▶ [Excerpted passage]:
● ● ● ●

Winding road leads to Convocation for BECE grad

Between the pandemic and raising a child with exceptionalities, Alyssa Marion’s journey to Convocation has taken more than a few detours.

But on Friday, Oct. 15, she will reach her destination — graduating from Brock’s Bachelor of Early Childhood Education (BECE) program.

Marion, who has been in the early childhood education (ECE) field for eight years, came to Brock in 2018 to build on her ECE diploma and open more opportunities for her career.

“I just didn’t feel like my diploma was going to be sufficient anymore with the developments in the field and what they’re requiring in terms of professional development,” she said.

Not long after her Brock start, Marion took time off from the program to welcome her son into the world in the summer of 2019. When he was three months old, Marion’s ECE experience helped her to recognize her son was experiencing developmental delays.

“I had noticed there were things that children do in their normal progression of development that he just wasn’t doing,” she said.

A health scare later revealed her son was born with a medical issue that has caused delays in every developmental domain.

Marion’s courses at Brock, including one focused entirely on exceptionalities and others that covered topics such as language delays or different ways to accommodate children with exceptionalities during playtime, helped her to better support her son, she said.

“With what I’ve learned, I’ve also been able to add helpful items into his toys and books and different things like that, that I would not have known about from Googling and doing quick research.”

When Marion returned to Brock in fall 2020, she had to balance her son’s frequent specialist appointments with assignments and online classes.

“I’ve had to rearrange meetings. I’ve had to miss classes because his appointments come up,” said Marion. “I can’t move specialist appointments with his neurologist.”

The Brock community was key to Marion’s success. Faculty and staff worked with Marion, helping her to catch up, giving her extensions when necessary and supporting her when her responsibilities seemed overwhelming.

Even though her own schedule was full, Marion gave back to the community by running the Brock BECE Student Association during her fourth year, assisting with orientation and mentoring new students.

Reflecting on her time at Brock so far, Marion is proudest of completing her thesis while home with a toddler during the second wave of the COVID-19 pandemic. She often found herself trying to write during naptimes or struggling to switch between speaking French, her first language, all day with her son while trying to work in English.

Her experience as an ECE professional and as a student during COVID-19 inspired her to focus her thesis research on educator burnout.

“I can only imagine what people are feeling in the field with all of these new COVID-19 protocols and different class structures,” Marion said, adding the rate of burnout among ECE workers is generally high without factoring in additional pressures created by the pandemic.

She plans to build on her undergraduate thesis research while completing a Master of Education at Brock so that she can teach future early childhood educators. Her goal is to create a mental health and wellness resource for ECE professionals.

“I really want educators to have some kind of tool kit or workshop that helps them to develop tools to better take care of themselves, so that they can take better care of children.”

● ● ● ●

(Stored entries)
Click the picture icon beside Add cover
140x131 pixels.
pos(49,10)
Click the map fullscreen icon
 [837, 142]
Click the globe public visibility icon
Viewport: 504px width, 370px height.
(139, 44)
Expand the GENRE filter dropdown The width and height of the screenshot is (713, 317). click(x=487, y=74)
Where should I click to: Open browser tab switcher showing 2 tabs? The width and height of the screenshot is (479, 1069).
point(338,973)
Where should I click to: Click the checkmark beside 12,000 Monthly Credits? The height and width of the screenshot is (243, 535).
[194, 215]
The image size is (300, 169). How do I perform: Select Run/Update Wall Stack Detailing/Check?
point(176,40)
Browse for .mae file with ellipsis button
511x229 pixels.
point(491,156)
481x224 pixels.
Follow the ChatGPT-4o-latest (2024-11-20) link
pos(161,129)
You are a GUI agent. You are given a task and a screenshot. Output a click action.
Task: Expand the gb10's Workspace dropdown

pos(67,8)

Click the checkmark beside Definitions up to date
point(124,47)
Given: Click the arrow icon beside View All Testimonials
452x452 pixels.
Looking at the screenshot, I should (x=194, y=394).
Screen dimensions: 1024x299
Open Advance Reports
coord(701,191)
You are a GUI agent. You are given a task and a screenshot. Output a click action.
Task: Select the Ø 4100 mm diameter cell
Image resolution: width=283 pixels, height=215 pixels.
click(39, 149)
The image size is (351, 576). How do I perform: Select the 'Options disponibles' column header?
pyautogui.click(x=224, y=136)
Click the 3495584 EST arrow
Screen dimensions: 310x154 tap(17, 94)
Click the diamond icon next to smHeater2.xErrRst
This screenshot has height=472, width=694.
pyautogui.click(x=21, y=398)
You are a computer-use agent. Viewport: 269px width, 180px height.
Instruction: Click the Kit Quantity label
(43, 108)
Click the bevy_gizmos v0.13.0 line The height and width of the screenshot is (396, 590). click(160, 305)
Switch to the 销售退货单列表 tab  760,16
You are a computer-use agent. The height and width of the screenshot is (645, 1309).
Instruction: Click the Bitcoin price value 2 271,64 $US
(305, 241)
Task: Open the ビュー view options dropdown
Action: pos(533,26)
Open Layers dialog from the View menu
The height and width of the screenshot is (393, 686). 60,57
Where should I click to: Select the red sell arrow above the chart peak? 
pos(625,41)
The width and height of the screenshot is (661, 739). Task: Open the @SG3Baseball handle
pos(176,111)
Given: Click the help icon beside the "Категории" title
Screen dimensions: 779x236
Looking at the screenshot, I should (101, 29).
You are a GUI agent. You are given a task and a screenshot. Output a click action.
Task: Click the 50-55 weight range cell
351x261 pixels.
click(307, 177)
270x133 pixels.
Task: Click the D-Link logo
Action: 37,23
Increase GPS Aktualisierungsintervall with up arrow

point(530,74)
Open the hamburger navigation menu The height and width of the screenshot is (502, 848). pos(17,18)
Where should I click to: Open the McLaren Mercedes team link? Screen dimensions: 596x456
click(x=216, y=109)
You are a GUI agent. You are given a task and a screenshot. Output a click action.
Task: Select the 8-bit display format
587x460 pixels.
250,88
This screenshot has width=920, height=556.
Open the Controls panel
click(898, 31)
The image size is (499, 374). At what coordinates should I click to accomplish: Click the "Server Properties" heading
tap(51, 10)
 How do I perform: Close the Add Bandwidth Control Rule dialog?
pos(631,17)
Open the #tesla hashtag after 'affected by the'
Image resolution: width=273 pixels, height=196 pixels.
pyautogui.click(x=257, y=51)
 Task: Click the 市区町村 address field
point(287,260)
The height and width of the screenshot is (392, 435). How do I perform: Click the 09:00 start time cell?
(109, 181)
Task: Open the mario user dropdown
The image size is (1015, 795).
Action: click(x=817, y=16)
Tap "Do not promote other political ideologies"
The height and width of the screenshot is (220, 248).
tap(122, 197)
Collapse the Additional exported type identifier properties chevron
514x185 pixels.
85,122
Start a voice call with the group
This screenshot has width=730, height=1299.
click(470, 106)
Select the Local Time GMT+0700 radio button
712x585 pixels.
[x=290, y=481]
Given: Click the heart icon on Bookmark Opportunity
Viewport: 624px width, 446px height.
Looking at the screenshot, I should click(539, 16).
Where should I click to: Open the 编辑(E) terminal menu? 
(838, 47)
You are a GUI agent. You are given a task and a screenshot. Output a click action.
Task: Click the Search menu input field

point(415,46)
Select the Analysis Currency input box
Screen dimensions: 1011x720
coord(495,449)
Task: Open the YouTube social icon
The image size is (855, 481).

● ● ● ●

▶ [Exercise brief]:
Duplicate the part of the article on the BECE graduate starting with "Her experience as" and going on through "for ECE professionals.".

▶ [Result]:
Her experience as an ECE professional and as a student during COVID-19 inspired her to focus her thesis research on educator burnout.

“I can only imagine what people are feeling in the field with all of these new COVID-19 protocols and different class structures,” Marion said, adding the rate of burnout among ECE workers is generally high without factoring in additional pressures created by the pandemic.

She plans to build on her undergraduate thesis research while completing a Master of Education at Brock so that she can teach future early childhood educators. Her goal is to create a mental health and wellness resource for ECE professionals.